The classic demonstration of this phenomena is observed in an experiment where the subject is asked to watch a video in which two groups of players—half wearing white, half wearing black—pass multiple basketballs between themselves. The ostensible task of the subject is to count the passes the white team makes. Since the subject is attending so strongly to their task, after watching the video when they are asked if they noticed anything unusual they do not report noticing a man in a gorilla suit that strolled right across the screen, despite the fact that he was in their visual field. The upshot of the experiment is that at least to some degree in perception we are not totally passive; if this were true subjects would notice the man in the gorilla suit.
      We do not always recall things “at our pleasure” is the other objection to Locke's distinction between how the two ways we come to haveE ideas in our minds is that . There are two related counter-examples to this assertion. The first is demonstrated by the impossible challenge of not thinking of monkeys when someone commands “don't think of monkeys”. If we interpret Locke in the strong sense of our being able to access ideas from our memory at our pleasure—that is we have total control of what we access--then we'd expect to be able to not think about monkeys when commanded not to do so! But, as most of us learned when we first encountered this paradoxical command, it one with which it is nearly impossible to comply. In fact, I would be willing to wager that at this moment the reader is vainly trying to block out images of monkeys!
      There are other instances where we have limited control over our thoughts, and in these case the ideas "force themselves" from within. Consider situations when you get a song stuck in your head—what's worse is that it's usually a song that you can't stand. Perhaps this is only anecdotal but it certainly seems like the harder I try to expunge the offending tune from my mind, the more entrenched it becomes. Certainly, I did not recall the idea of this song “at my pleasure”! Nightmares are another example of the lack of control we have over what ideas appear in our mind--for even after we wake up our attempts to will away the disturbing images from our minds are futile.
      One could argue that these counter examples do not entirely discredit Locke's position that there is an obvious difference between ideas produced through perception and accessing ideas that were “layed up” in the memory; however, I think that while we can maintain a distinction, to call it an obvious distinction is to overstate the case.

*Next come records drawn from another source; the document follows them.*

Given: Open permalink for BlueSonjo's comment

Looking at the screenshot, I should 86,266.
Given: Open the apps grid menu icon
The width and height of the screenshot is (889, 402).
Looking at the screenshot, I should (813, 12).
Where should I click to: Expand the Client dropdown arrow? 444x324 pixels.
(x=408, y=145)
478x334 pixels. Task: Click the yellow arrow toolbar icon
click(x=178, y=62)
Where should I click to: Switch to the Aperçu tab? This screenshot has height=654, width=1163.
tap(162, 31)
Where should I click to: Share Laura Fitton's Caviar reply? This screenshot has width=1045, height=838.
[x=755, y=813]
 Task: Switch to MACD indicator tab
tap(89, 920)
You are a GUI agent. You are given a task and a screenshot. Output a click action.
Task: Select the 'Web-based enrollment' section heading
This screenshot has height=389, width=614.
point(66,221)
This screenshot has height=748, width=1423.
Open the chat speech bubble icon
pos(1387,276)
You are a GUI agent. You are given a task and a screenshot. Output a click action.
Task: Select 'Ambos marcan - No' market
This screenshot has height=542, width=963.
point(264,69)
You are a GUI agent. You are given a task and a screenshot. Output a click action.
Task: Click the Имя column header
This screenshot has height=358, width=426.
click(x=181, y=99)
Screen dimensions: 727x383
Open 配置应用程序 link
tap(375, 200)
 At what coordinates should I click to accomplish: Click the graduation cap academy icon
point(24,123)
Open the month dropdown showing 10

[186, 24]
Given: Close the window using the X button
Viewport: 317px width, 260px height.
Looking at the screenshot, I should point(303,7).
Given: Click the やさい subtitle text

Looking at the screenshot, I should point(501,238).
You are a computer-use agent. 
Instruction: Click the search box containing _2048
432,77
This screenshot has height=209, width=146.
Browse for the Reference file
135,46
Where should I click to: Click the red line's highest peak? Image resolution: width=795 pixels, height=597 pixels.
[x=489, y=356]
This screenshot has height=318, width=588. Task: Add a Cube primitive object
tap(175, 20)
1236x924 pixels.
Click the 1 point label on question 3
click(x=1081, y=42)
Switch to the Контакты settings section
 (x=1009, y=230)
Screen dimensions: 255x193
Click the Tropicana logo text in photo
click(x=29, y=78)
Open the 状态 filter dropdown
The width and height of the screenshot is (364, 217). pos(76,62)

What the above examples have demonstrated is that resting the distinction on the passive-active criteria does not apply to all cases.   I think Locke is correct in his premise that there is a distinction between havingE and idea as produced through sensory perception and havingE an idea as a recalling of a prior experience but I'm not sure that the criterion by which he distinguishes the two does the work he needs it too.  How should Locke make this distinction? Can we find a better way within his own work?